## Data section

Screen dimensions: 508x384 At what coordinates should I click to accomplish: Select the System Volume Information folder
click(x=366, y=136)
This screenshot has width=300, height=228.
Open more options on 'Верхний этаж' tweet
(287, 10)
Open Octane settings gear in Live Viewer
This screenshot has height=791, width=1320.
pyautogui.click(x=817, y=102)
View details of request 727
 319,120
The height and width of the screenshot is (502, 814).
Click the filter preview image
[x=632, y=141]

---

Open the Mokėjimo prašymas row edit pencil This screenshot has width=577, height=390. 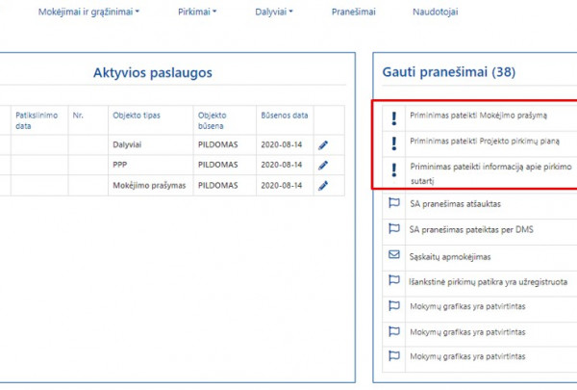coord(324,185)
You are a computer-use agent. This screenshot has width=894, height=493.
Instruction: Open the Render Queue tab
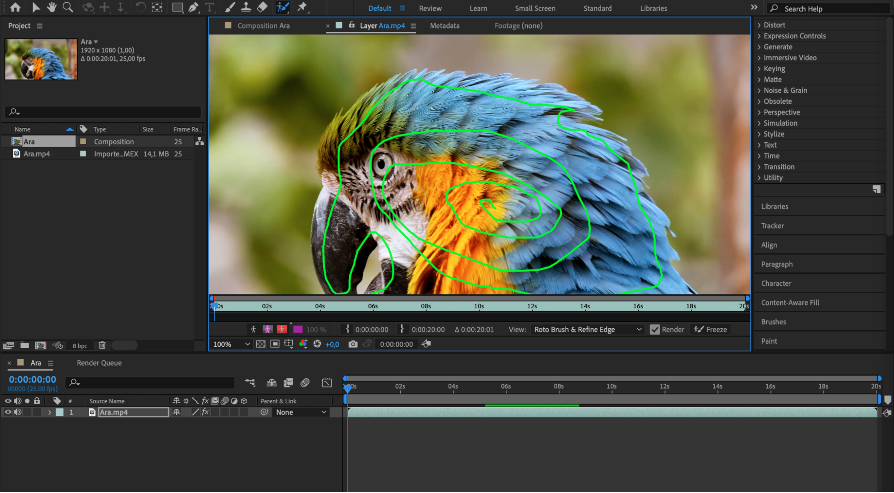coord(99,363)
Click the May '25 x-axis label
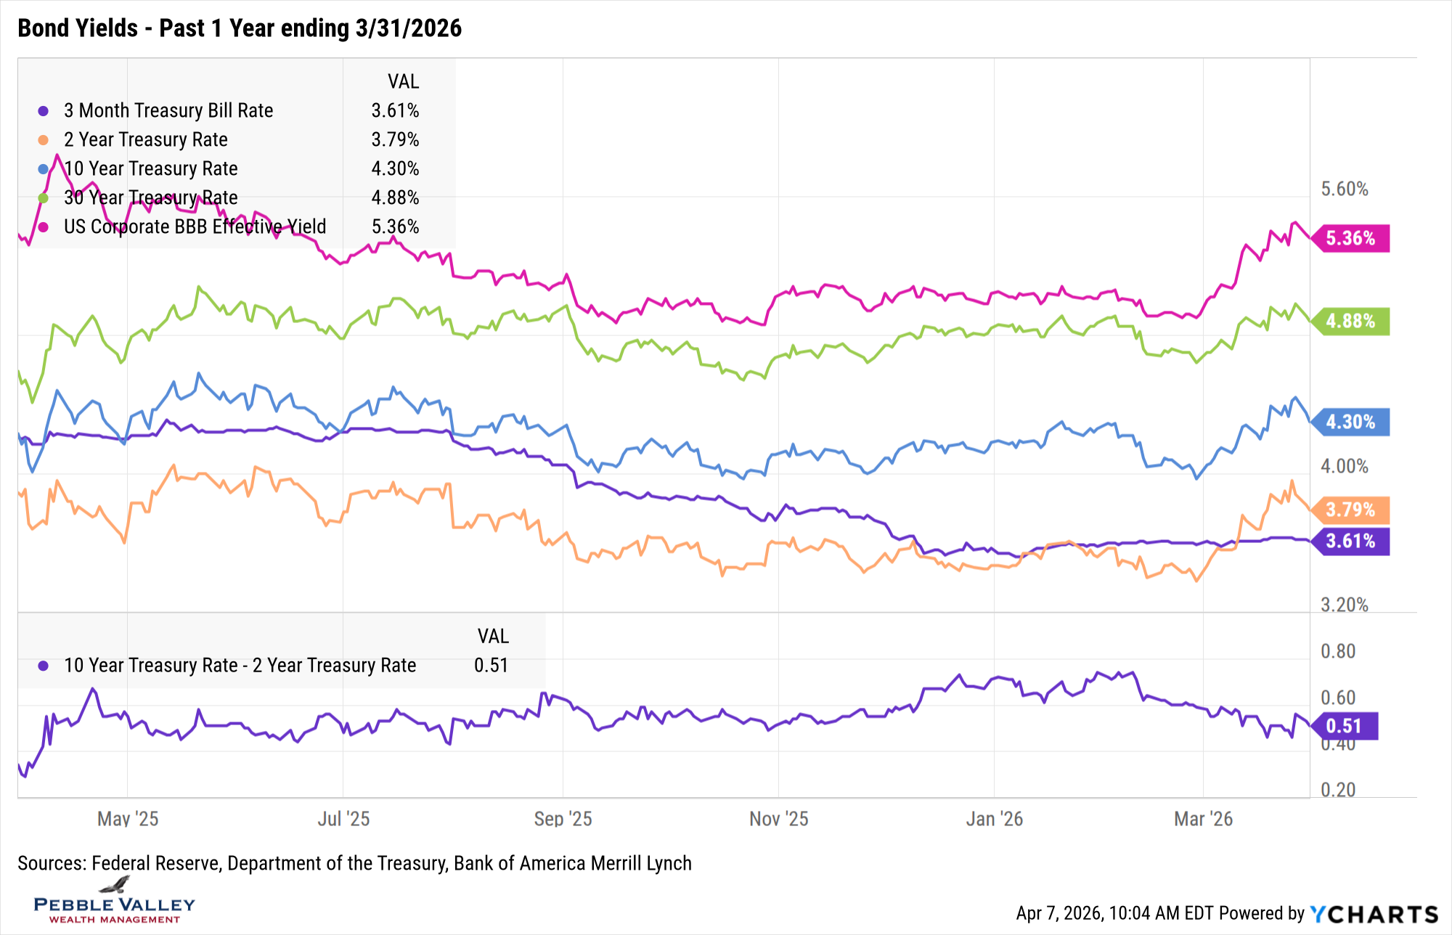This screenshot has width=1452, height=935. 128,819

--

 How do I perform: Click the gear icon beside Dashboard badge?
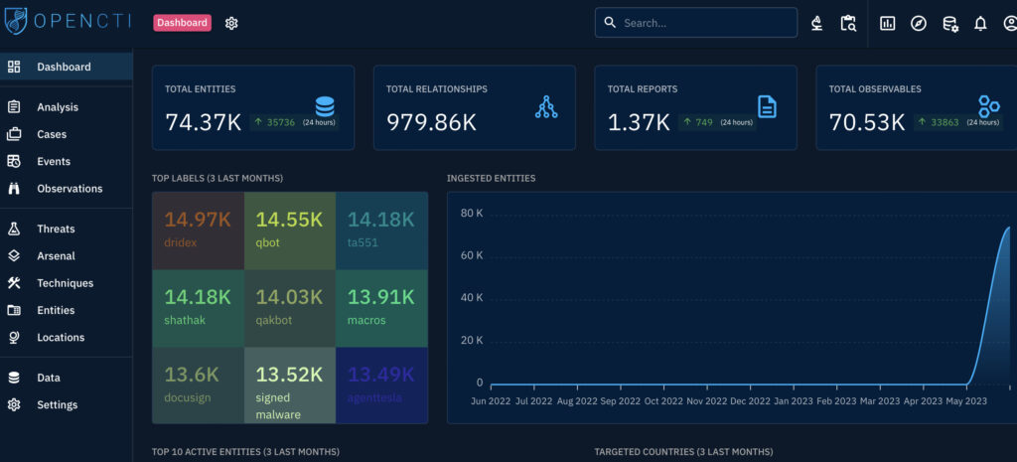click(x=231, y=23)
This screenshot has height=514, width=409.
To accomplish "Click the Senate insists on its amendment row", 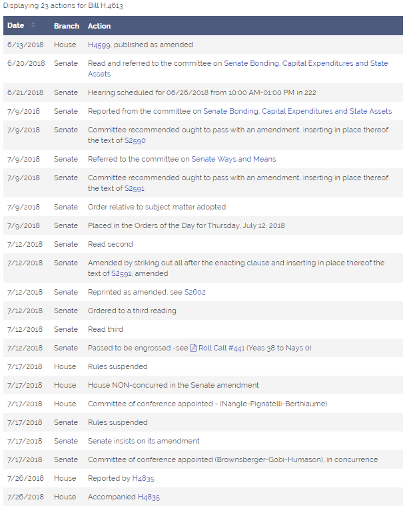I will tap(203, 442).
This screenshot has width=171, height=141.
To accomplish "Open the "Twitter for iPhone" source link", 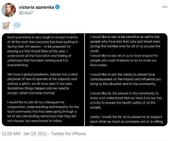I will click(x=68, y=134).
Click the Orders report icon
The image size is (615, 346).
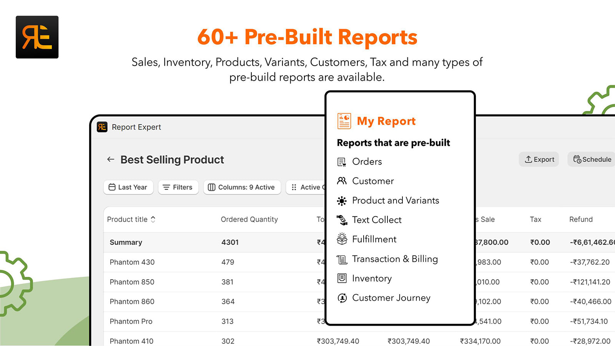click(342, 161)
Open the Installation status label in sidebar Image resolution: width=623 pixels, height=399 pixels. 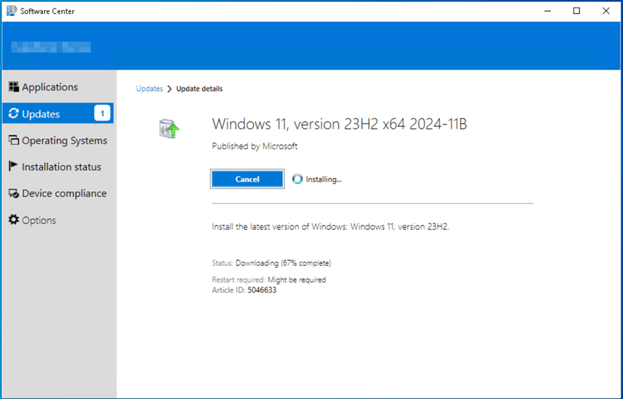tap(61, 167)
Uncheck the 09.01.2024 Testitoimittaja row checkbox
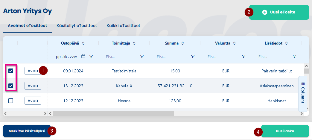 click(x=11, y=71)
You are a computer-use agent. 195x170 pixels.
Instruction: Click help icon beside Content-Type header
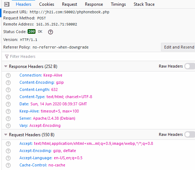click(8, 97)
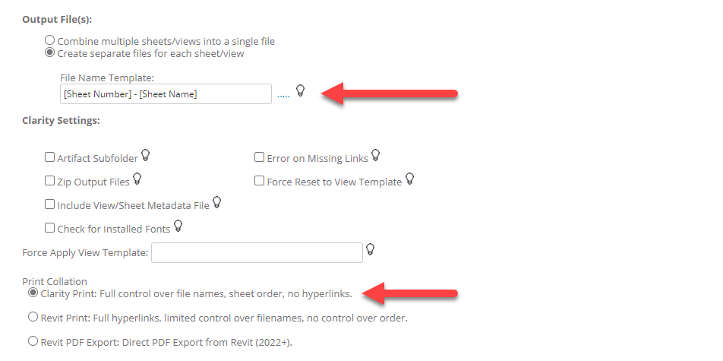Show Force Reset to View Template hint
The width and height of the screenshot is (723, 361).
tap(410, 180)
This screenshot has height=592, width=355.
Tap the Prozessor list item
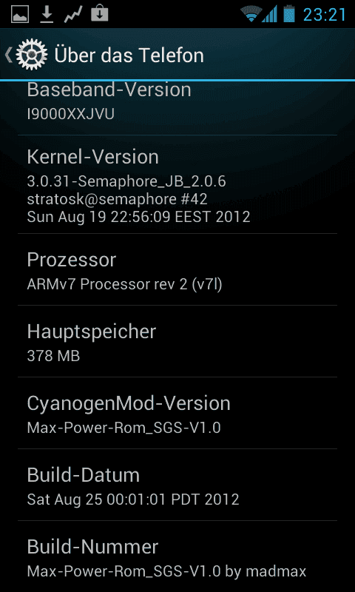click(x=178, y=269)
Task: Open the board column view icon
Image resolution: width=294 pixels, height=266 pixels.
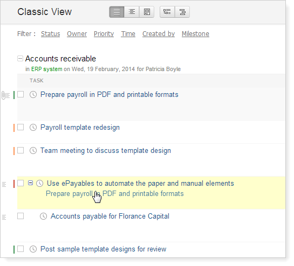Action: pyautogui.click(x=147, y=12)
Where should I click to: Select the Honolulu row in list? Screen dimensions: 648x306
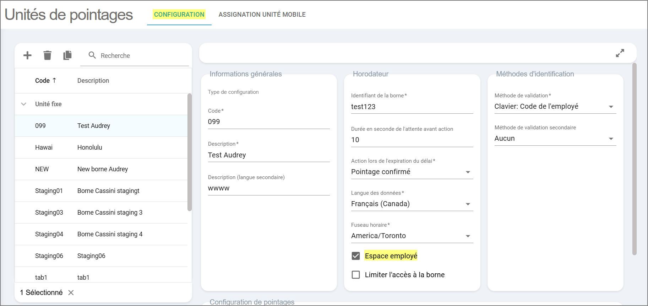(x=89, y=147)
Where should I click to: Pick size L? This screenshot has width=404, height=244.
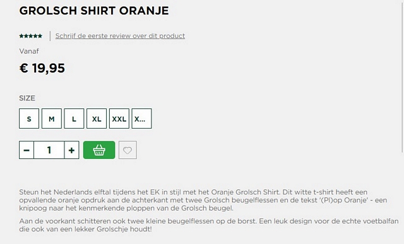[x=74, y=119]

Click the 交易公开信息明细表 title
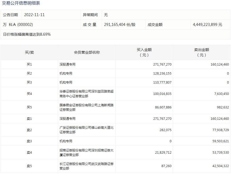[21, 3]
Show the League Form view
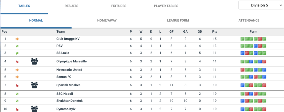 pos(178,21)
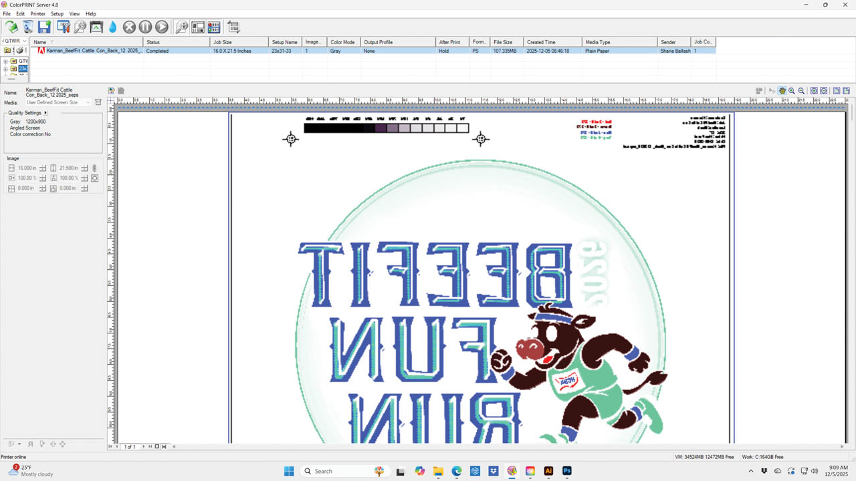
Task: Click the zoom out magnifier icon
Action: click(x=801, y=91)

## Instruction
Copy out everything in the listing from the line containing "This screenshot has height=592, width=355." down to the line containing "Action: click(x=801, y=91)", including both of those lines. Leave the pictures out of your copy.

## Correct response
This screenshot has height=592, width=355.
Tap the Prozessor list item
click(x=178, y=269)
Task: Open the board column view icon
Image resolution: width=294 pixels, height=266 pixels.
Action: pyautogui.click(x=147, y=12)
Where should I click to: Select the Honolulu row in list? Screen dimensions: 648x306
(x=89, y=147)
Where should I click to: Pick size L? This screenshot has width=404, height=244.
[x=74, y=119]

Click the 交易公开信息明细表 title
[21, 3]
Show the League Form view
 pos(178,21)
Task: Click the zoom out magnifier icon
Action: click(x=801, y=91)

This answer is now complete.